In this part of the world, children are said to be deficient in necessary skills needed to enhance their capability to become better members of the academia and society at large. REGINA OTOKPA was at an event where some volunteers presented an opportunity to remedy the situation
It is one thing to be intelligent.
It is another thing to be able to activate the intelligence to attain sustainable success in life. Experts have continued to argue that the basic level of education remains the most critical aspects of an individual’s life in becoming an epitome of success in any chosen career.
In recent times, the poor quality of graduates from Nigerian Universities have become a thing of worry for all and sundry, even as the Federal Government through the Ministry of Education, has continued to fashion out policies to curb the ugly trend. However, government cannot do this alone.
Only recently, about 40 school, drawn from both public and private primary schools within Abuja, qualified for the 1st edition of the Schools Debate League, SDL, Abuja 2017.
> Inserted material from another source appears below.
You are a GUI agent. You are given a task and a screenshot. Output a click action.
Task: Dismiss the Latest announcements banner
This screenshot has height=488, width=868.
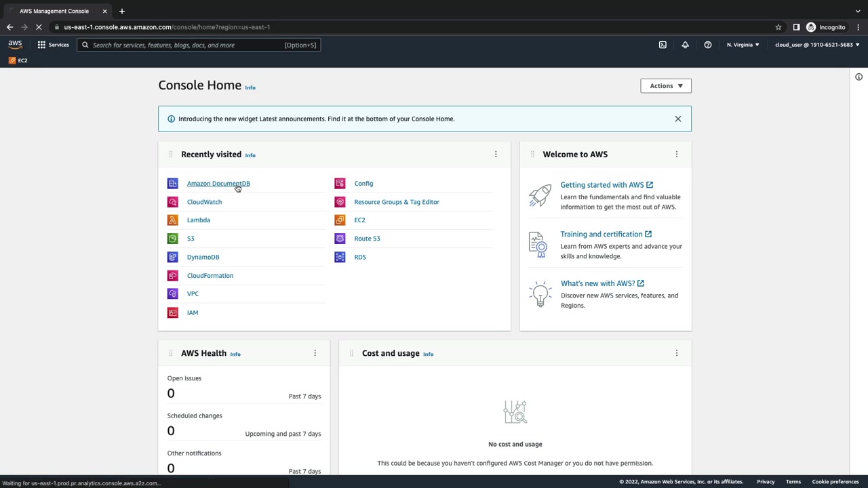pos(677,119)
Some of the schools include; Ladela School, Creative learning International schools, Greenrice International School, Lead British International School, Rabeito School, and Local Government Primary Schools commonly referred to as LEA, from across different locations including Gwarinpa, Galadinma and Aleyta.
SDL, is a programme designed by the Life Skills Experts, LSF, to develop capabilities around children from a tender age, around one of the important skills they need in life which is communication skills and in particular, persuasive presentations to be convincing and influencing communicators in future.
It also aims at exposing students in the basic school to learning experiences that would task them to think about real life issues and challenges and have such translated into persuasive arguments and presentations. But according to the Founder and Director of LSF, Omagbitse Barrow, one of the powerful ways to achieve this was through debate competitions.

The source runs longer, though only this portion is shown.